Al poco rato salió otro arriero, y no viendo el cuerpo de su camarada tendido en el suelo, pretendió también apartar las armas. A esto don Quijote diole tal porrazo, que al ruido acudió el ventero y toda la gente de la venta. Don Quijote tuvo que defenderse enseguida de una lluvia de piedras que le obligó a ampararse con su escudo, apostrofándolos al propio tiempo de villanos, traidores y falsarios, y clamando que el dueño del castillo era un ruin e inhospitalario caballero, ya que toleraba que se atropellara a un caballero andante. Luchaba al mismo tiempo con tal denuedo, que infundió temor en el corazón de sus atacantes, de suerte que cedieron a las observaciones que a gritos les hacía el ventero, y cesó el terrible combate.
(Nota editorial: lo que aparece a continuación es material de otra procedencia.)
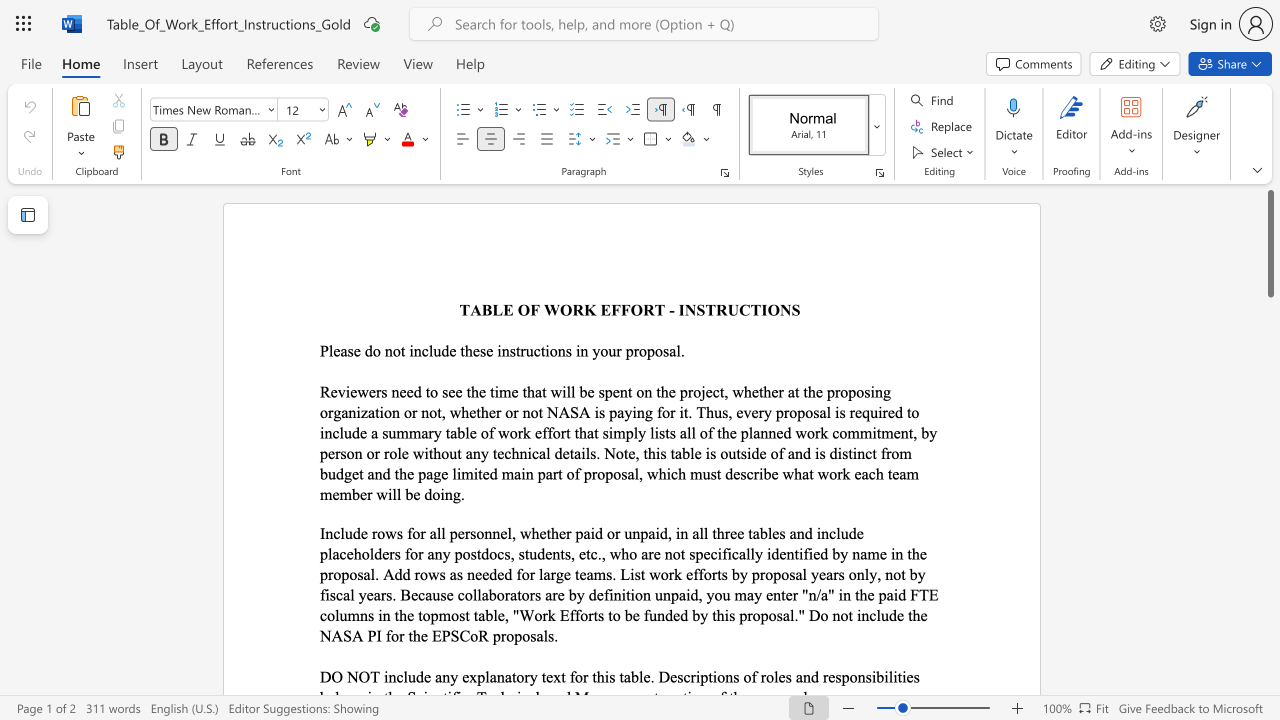 Image resolution: width=1280 pixels, height=720 pixels. I want to click on the scrollbar on the right, so click(1269, 450). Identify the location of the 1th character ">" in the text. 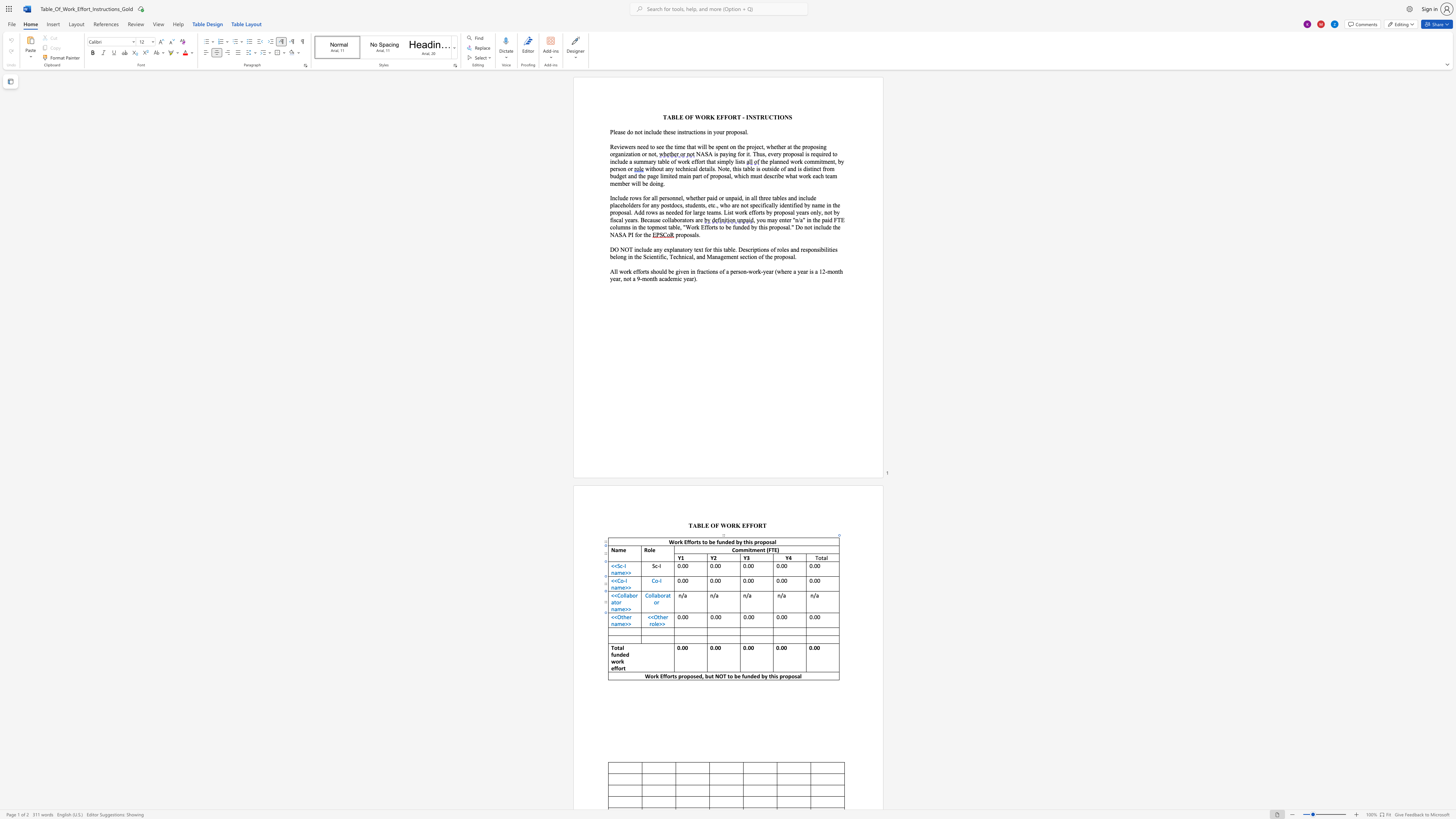
(626, 623).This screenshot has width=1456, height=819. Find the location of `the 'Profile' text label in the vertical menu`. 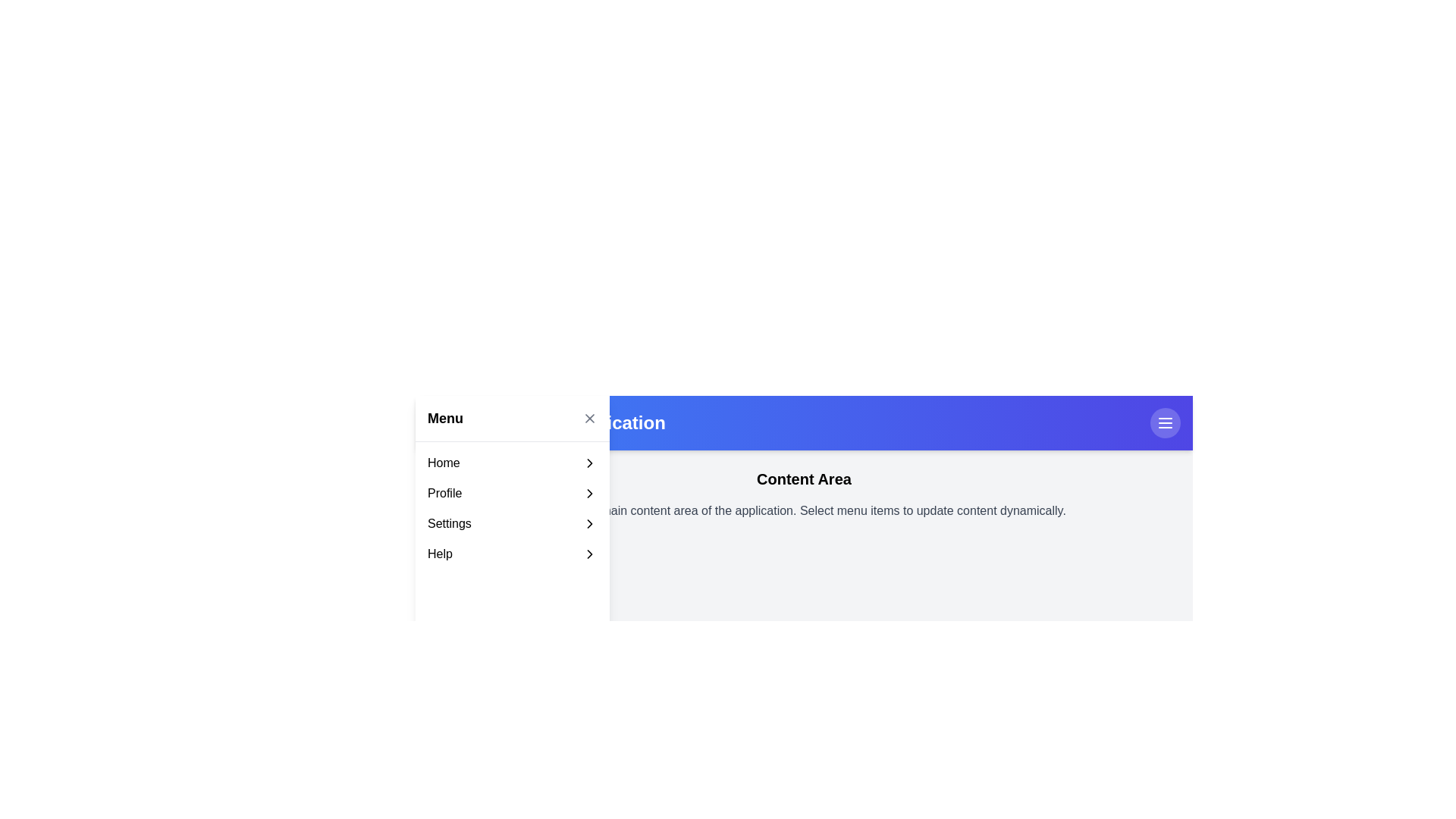

the 'Profile' text label in the vertical menu is located at coordinates (444, 494).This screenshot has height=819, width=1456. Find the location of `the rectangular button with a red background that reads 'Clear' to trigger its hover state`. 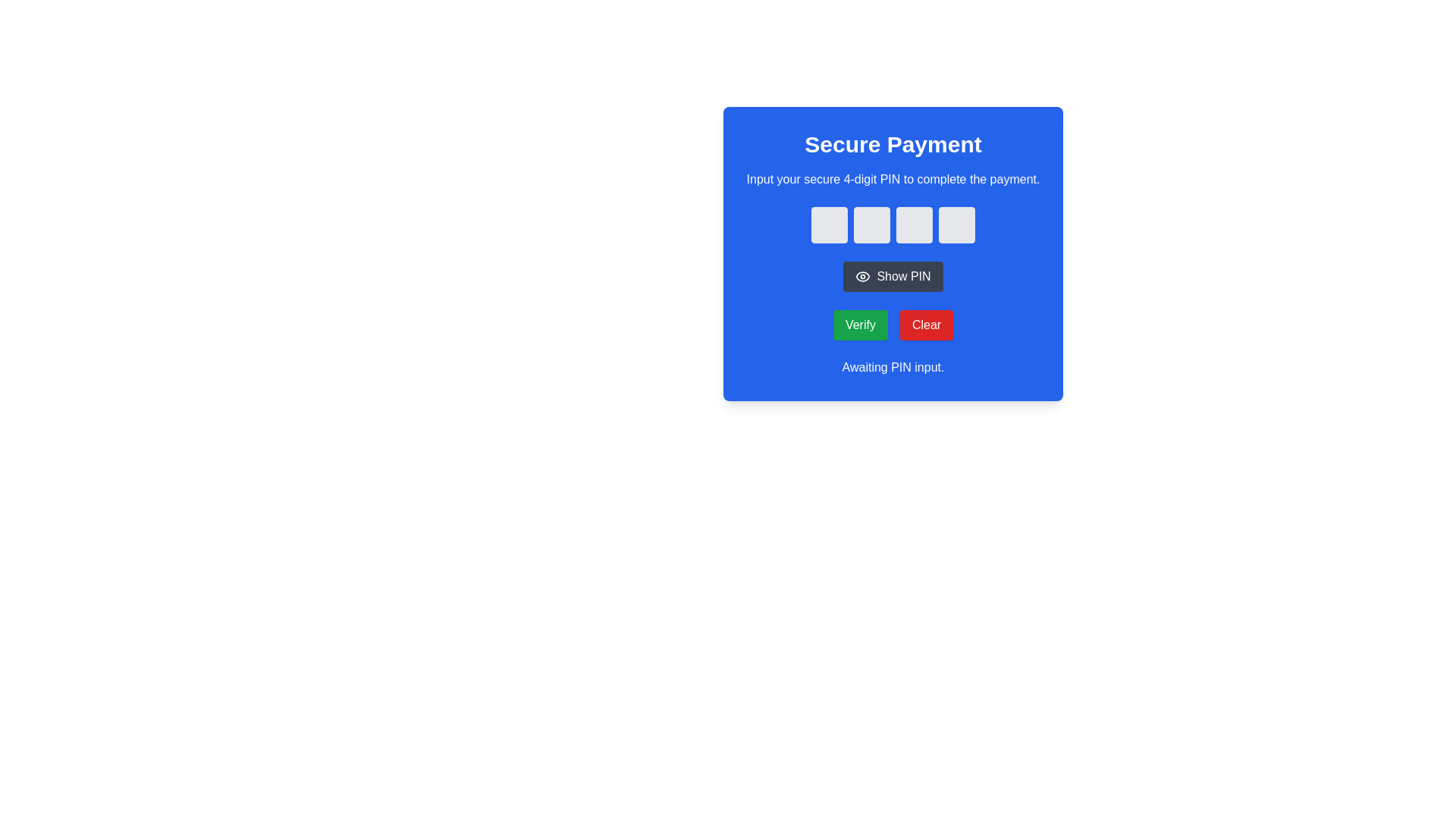

the rectangular button with a red background that reads 'Clear' to trigger its hover state is located at coordinates (926, 324). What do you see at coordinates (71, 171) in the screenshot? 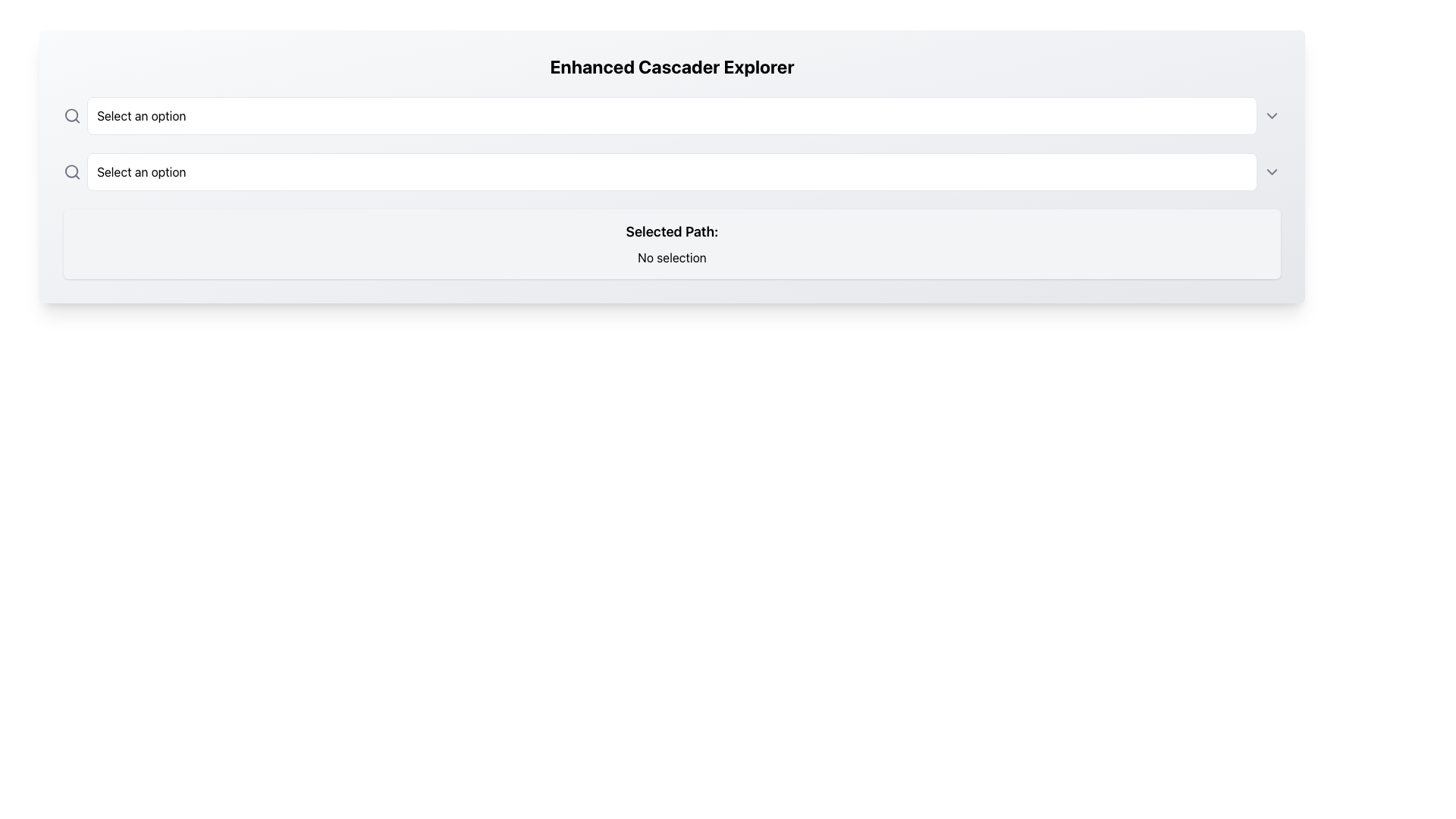
I see `the Search Icon located in the second row of the 'Select an option' component group, positioned on the left side near the text field to initiate a search` at bounding box center [71, 171].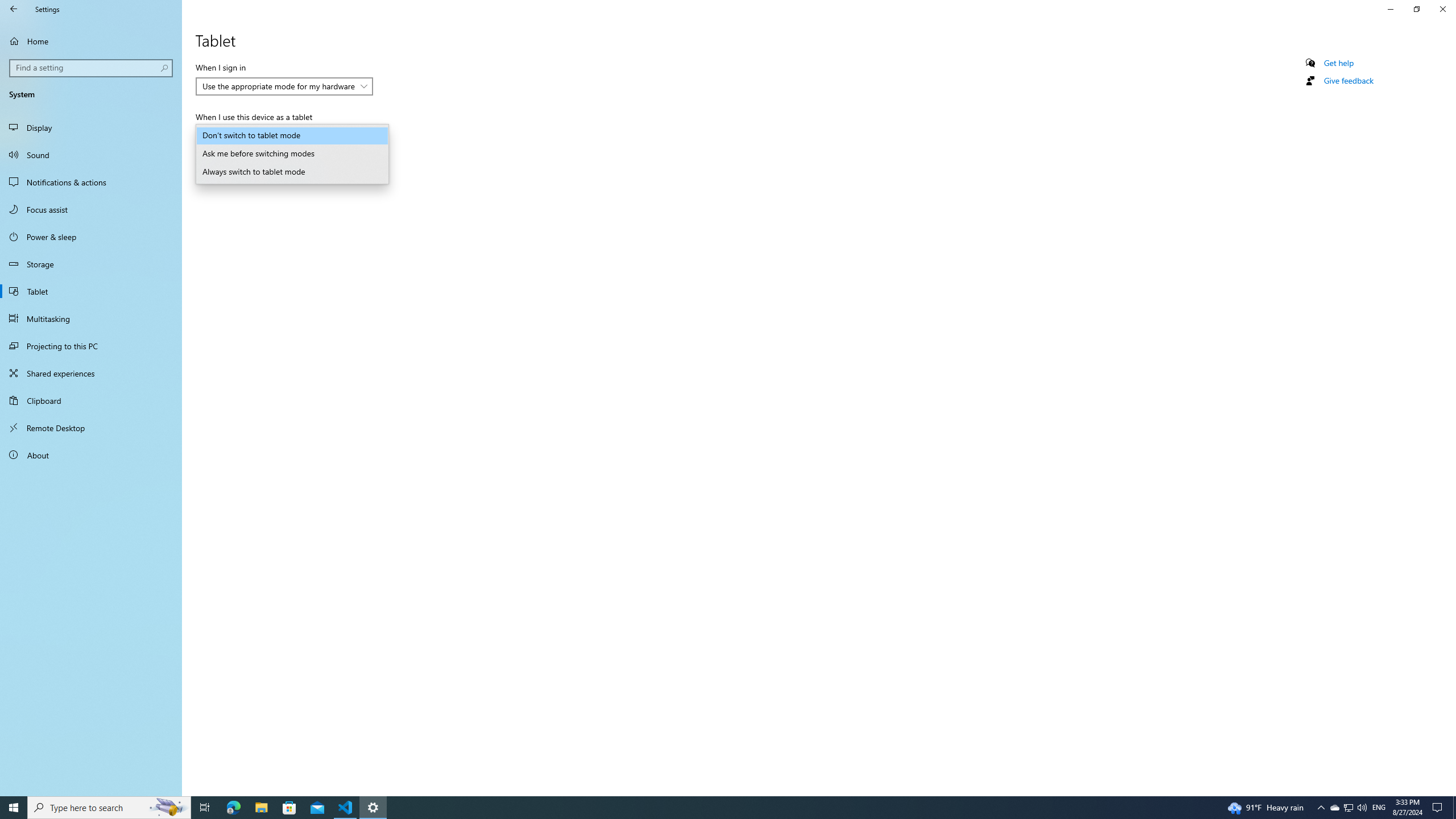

Pero el ventero, deseoso de quitarse de delante a un huésped tan molesto, excusó a los arrieros, y haciendo notar que dos horas de vela eran suficientes, y que don Quijote hacía ya cuatro que estaba velando las armas, manifestó que podía principiar ya la ceremonia de armarle caballero. Creyéndolo don Quijote, le pidió que terminara el asunto lo antes posible. Además, diciéndole que el resto de la ceremonia lo mismo podía celebrarse en un campo que en la capilla o en cualquier otro sitio, el ventero fue en busca de su libro de cuentas y, llamando a las dos mozas antes citada y a un muchacho, a quien hizo aguantar un cabo de vela encendida, pidió a don Quijote que se arrodillara.

A continuación, el ventero, fingiendo que leía su libro, levantó la mano, dando con ella a don Quijote un buen golpe en el cogote y, tras él, con su misma espada, propinóle un gentil espaldarazo. Enseguida ordenó a una de las mujeres que ciñera la espada al caballero. Su compañera le calzó las espuelas. Don Quijote dio a todos las gracias y, sacando a Rocinante, se fue, quedando tan contento el ventero de verle partir que ni siquiera le reclamó el pago del gasto que había hecho. Así fue armado caballero don Quijote de la Mancha.